Déchirés par la mort de Mehdi Douraid en mars dernier, ses proches interpellent la police et les élus

En contactant La Presse près de six mois après l’assassinat de son fils, Abdenbi Douraid s’était promis de ne pas craquer.

Mais aussitôt assis sur le sofa marocain du salon familial, il éclate en sanglots. Il balaye du regard la pièce où lui et son garçon ont passé leurs derniers moments ensemble. Ses yeux s’arrêtent sur le téléviseur éteint.

« Je ne peux même plus ouvrir la télévision pour regarder le soccer. Je regardais les matchs avec Mehdi. Moi, c’était Real Madrid. Lui, c’était Liverpool », explique-t-il. Difficile de contrôler ses pleurs quand le souvenir de son fils est encore bien présent.

PHOTO FOURNIE PAR LA FAMILLE

Mehdi Douraid

Mehdi Douraid, 28 ans, est sorti de La Cage aux sports du centre commercial Place Versailles le soir du 10 mars. Il s’apprêtait à rentrer chez lui quand sa voiture a été criblée de balles. Atteint au haut du corps puis transporté à l’hôpital, il a succombé à ses blessures.

« Votre fils a été tué, nous ont dit les enquêteurs. Ils n’ont pas voulu nous dire tout de suite que c’était avec une arme à feu. On n’a jamais eu plus de détails », soutient M. Douraid.

L’enquête est toujours en cours. Selon nos informations, il pourrait s’agir d’une erreur sur la personne. Mehdi Douraid se serait trouvé au mauvais endroit, au mauvais moment, comme bien des victimes tombées sous les balles ces deux dernières années dans la métropole.

PHOTO PATRICK SANFAÇON, LA PRESSE

Maïssa Douraid, sœur de Mehdi

« Toutes mes amies me le disaient : j’avais de la chance d’avoir un frère comme lui », décrit sa sœur Maïssa Douraid. Il était attentionné et protecteur. Il pensait à sa famille avant tout.

Il n’aimait pas les problèmes et les confrontations. Il était travaillant. « C’était la crème de la crème. C’était une personne serviable. On ne l’oubliera jamais », dit en sanglotant sa maman, Khadija Essadeq.

Guérison difficile

« On ne sait rien. On ne sait pas si des suspects sont identifiés. On ne sait pas pourquoi ils nous ont pris Mehdi », dit en soupirant la mère du défunt.

Les parents sont incapables de faire leur deuil. L’assassin court toujours. Il a peut-être fait d’autres victimes cette année. De jeunes adultes prêts à croquer dans la vie, comme leur fils.

Tant qu’il n’y a pas d’arrestations en masse, les gens vont continuer. Je me demande souvent que fait la police, mais on n’a pas de nouvelles. Il faut aussi des conséquences plus sévères.

Khadija Essadeq, mère de Mehdi Douraid

Car parfois, les juges sont trop cléments, dénonce le couple.

**DONNÉES:**

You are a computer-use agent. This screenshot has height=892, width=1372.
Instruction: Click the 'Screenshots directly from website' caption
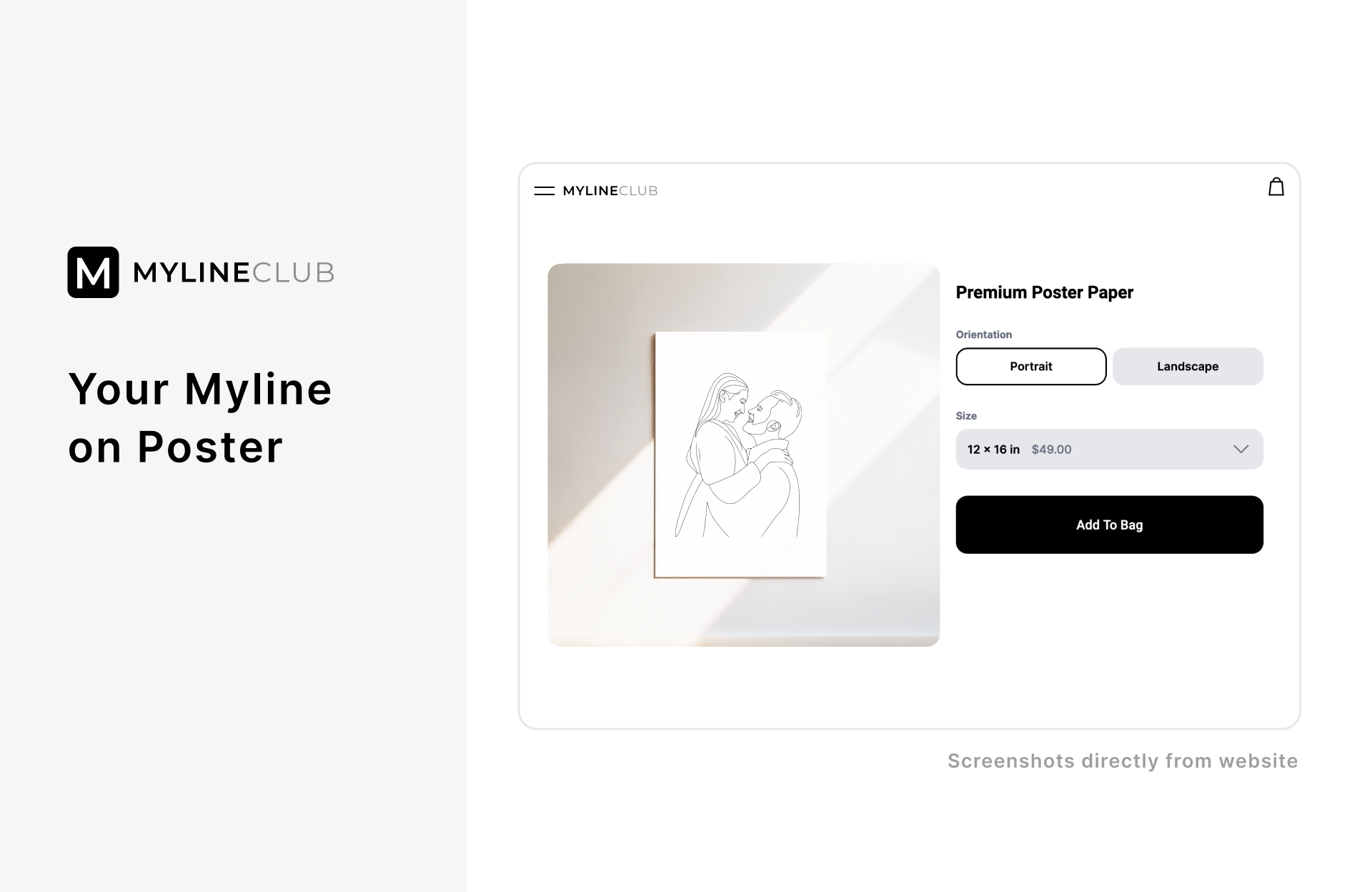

**BUT DE L'EXERCICE:** Relevez toutes les personnes désignées par leur nom dans l'article sur la mort de Mehdi Douraid.

**RÉPONSE ÉCRITE:** Mehdi Douraid, Abdenbi Douraid, Maïssa Douraid, Khadija Essadeq, Patrick Sanfaçon